Dans cette situation les demandeurs d’asile suivis par la « Plateforme », hébergés en hôtels, n’obtiennent le statut de réfugiés que pour 10% d’entre eux.

Témoignages :

- Gérée par ALC l’Olivier la « Plateforme », en 2009, n’avait plus les moyens économiques et humains (environ 3 postes d’assistantes sociale, une directrice, un traducteur) pour assurer l’ensemble des tâches nécessaires pour la domiciliation, la préparation des demandes l’OFPRA, le suivi social etc. Au début de l’année 2010 ALC a signé une nouvelle convention permettant d’engager seulement une assistante sociale supplémentaire. Devant les tâches à accomplir – il y a eu jusqu’à 1.000 demandeurs d’asile à suivre, à assister - et par respect pour les demandeurs d’asile … ALC a dénoncé sa convention fin janvier 2011.

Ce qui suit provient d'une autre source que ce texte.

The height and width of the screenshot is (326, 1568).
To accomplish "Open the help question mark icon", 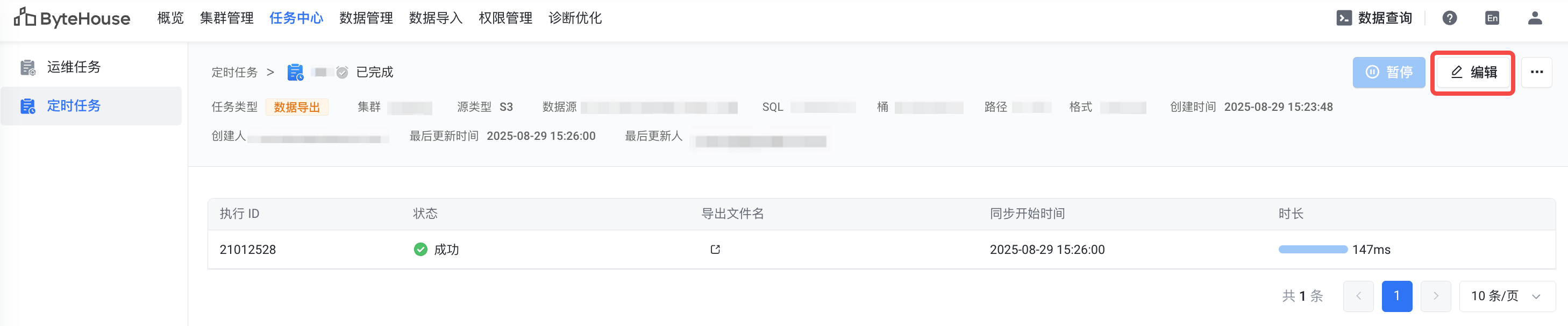I will pos(1449,18).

- Les associations (Cimade, Amnesty, Coviam, Vie&Partages) font ce qu’elles peuvent mais sont débordées devant les demandes pour préparer les recours ; les réexamens qui ne sont pas préparés par la Plateforme,

- Dans les CADA tous les aspects juridiques de la demande d’asile sont directement pris en charge par une assistante sociale et par une juriste, c’est le travail essentiel, primordial d’un CADA. Ceci explique les écarts très importants d’obtention du statut de 1 famille pour dix à six familles pour dix. C’est une grave distorsion, alors qu’il s’agit bien d’assurer à toutes les familles la même possibilité d’une vie future, en sécurité, sous la protection de notre pays. Se reporter aux documents en annexe « Les demandeurs d’asile non hébergés en CADA sont discriminés ».

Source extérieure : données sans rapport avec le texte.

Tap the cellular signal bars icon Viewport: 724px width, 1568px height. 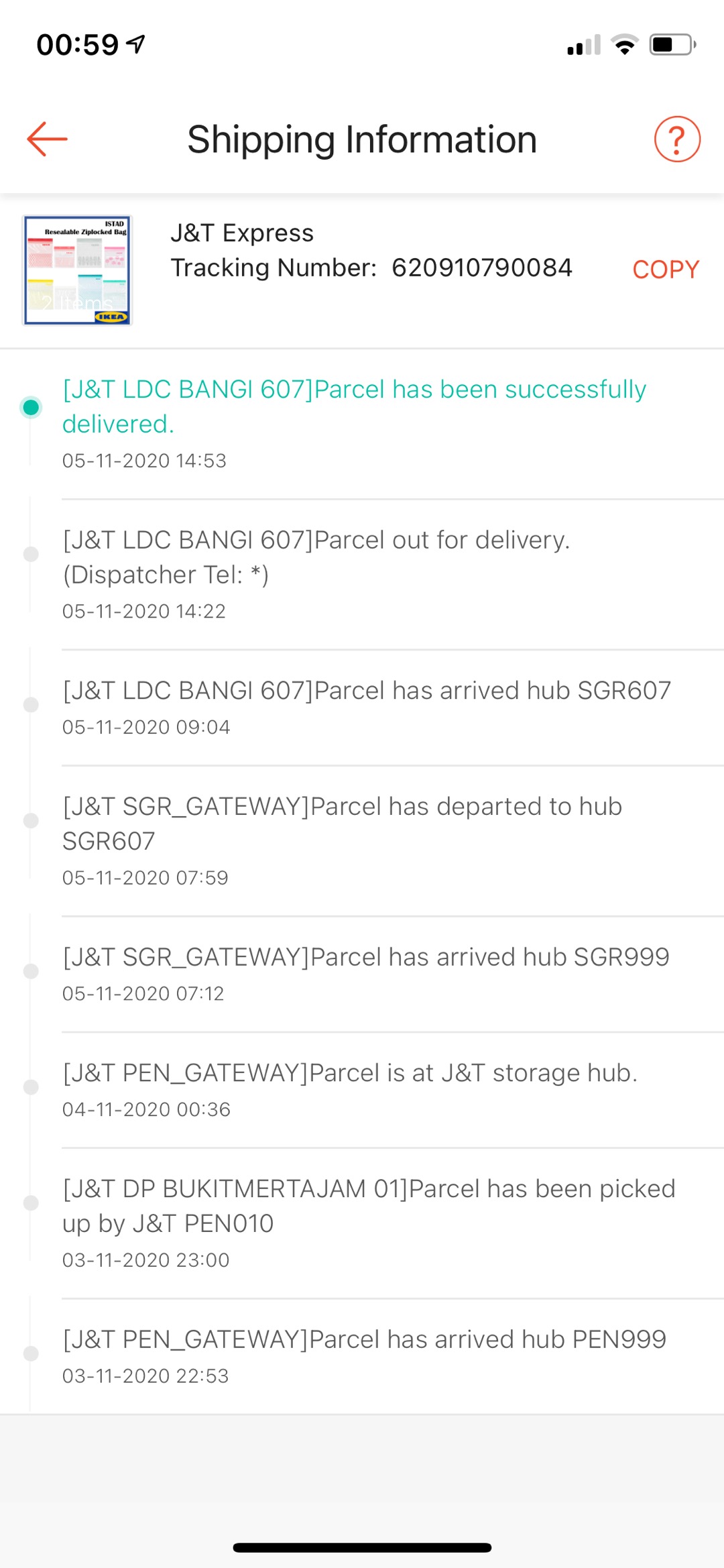(x=583, y=46)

- Un encadrement très déséquilibré.

Pour le CADA de l’ATE de 120 places (adultes et enfants) il y a 12 emplois salariés à plein temps, 

Pour le CADA d’ALC de 226 places (adultes et enfants) il y a 23 emplois à plein temps,

Pour l’ensemble des personnes domiciliées à la « Plateforme » et hébergées en hôtel, aujourd’hui 580 adultes demandeurs d’asile, environ 900 personnes (adultes et enfants), le personnel est de l’ordre de 3 à 4 emplois à Forum ; de 3 à 4 emplois à l’OFII ; de 4 à 5 personnes au DHDA soit maximum de 10 à 13 emplois à plein temps.
Le personnel devant accompagner les familles pendant leur demande d’asile est de 9 à 10 fois inférieur pour les personnes domiciliées à la « Plateforme » par rapport à la situation des personnes reçues dans les CADA. Cette différence explique les écarts constatés pour l’obtention du statut de réfugié.